Editorial: Student fees shouldn’t be used for GSB scholarships


Senators vote on budget items for fiscal year 2016. Among debated bills were club funding, creation of a new committee and compensation reform.

Editorial Board

The Government of the Student Body voted to allocate scholarship funds to high-ranking members of the student government on Wednesday. The scholarships and their recipients are as follows: a full-tuition scholarship for the president, half-tuition scholarships (based on in-state tuition) and parking passes for the vice president, finance director of GSB, speaker of the Senate and vice speaker of the Senate. All mandatory fees are also covered.

The allocation of these fees would be significantly less frustrating — and perhaps even understandable — if they weren’t coming out of student fees. As students, we all have the obligation to pay these scholarships through our mandatory student fees.

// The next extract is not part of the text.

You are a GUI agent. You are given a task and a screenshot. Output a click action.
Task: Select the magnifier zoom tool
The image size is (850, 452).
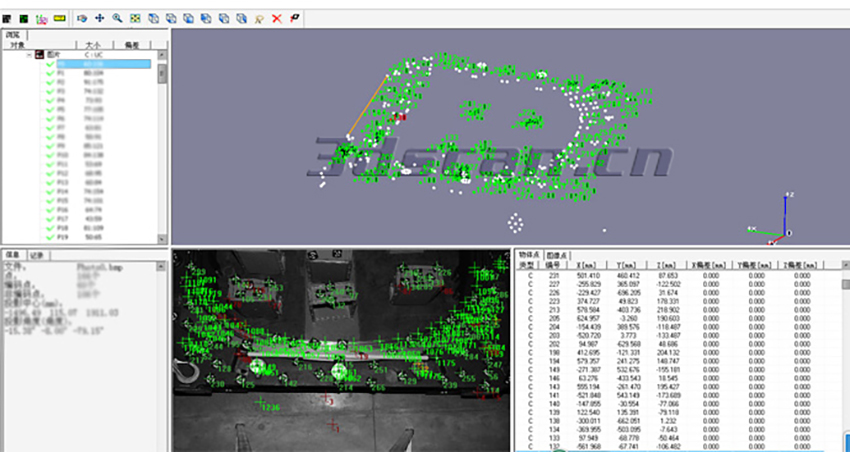pos(117,18)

While the scholarship for the finance director was lowered from full to half — or at least it appears to have been lowered, as the GSB bylaws do not specify that the finance director previously received a half-scholarship as it states for the vice president — the addition of the two half-scholarships for Senate leadership represents an increase in GSB entitlements and the chances that candidates and subsequently elected officials are becoming involved with GSB for the wrong reasons. Those reasons being personal gains as opposed to bettering the quality of life of the individual student and supporting worthy student organizations.

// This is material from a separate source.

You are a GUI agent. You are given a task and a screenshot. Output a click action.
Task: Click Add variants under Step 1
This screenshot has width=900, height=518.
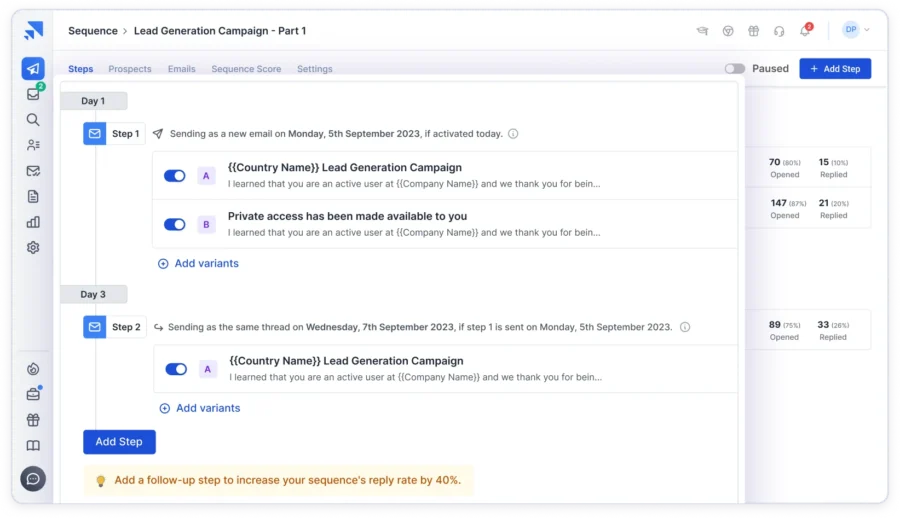[198, 264]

There is no problem with students who put their valuable time outside of the classroom back into helping the university and the student body as a whole, but offering such steep levels of compensation is borderline excessive. There are countless other students on campus who put in the same amount of work, or more for that matter, for other organizations, charities or other students around campus. These students do not receive the same level, if any at all, of compensation. In short, the work put in is not equivalent to the monetary benefits received.

There is also an issue in granting such scholarships to students who, while elected officials, were only elected by just under 13 percent of the student population. If all students were aware of the work that GSB does — as they should be because student fees are one source of GSB funding — then they could justify granting themselves such awards.

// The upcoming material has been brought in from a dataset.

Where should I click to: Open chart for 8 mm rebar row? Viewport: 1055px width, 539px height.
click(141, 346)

The GSB bylaws specifically state that the officials “shall be offered” their scholarships. They are by no means mandatory for the position, but no person in such a situation could be expected to turn down free money, as nearly every college student needs more. This point leads us back to the previous assertion that receiving benefits is fine, but not the benefits as they currently stand.

The most troubling aspect of the scholarship reward system is that GSB members vote on the matter themselves. The new measure to pay the speaker of the Senate and the vice speaker of the Senate passed 23-4-2 and the previously established scholarships passed after a floor vote.

For the taste of this editorial board, a return to the previous scholarship reward system would be an encouraging step. Keep the mandatory fee payments, keep the parking pass, but don’t take thousands of dollars for being elected by less than 15 percent of the student population.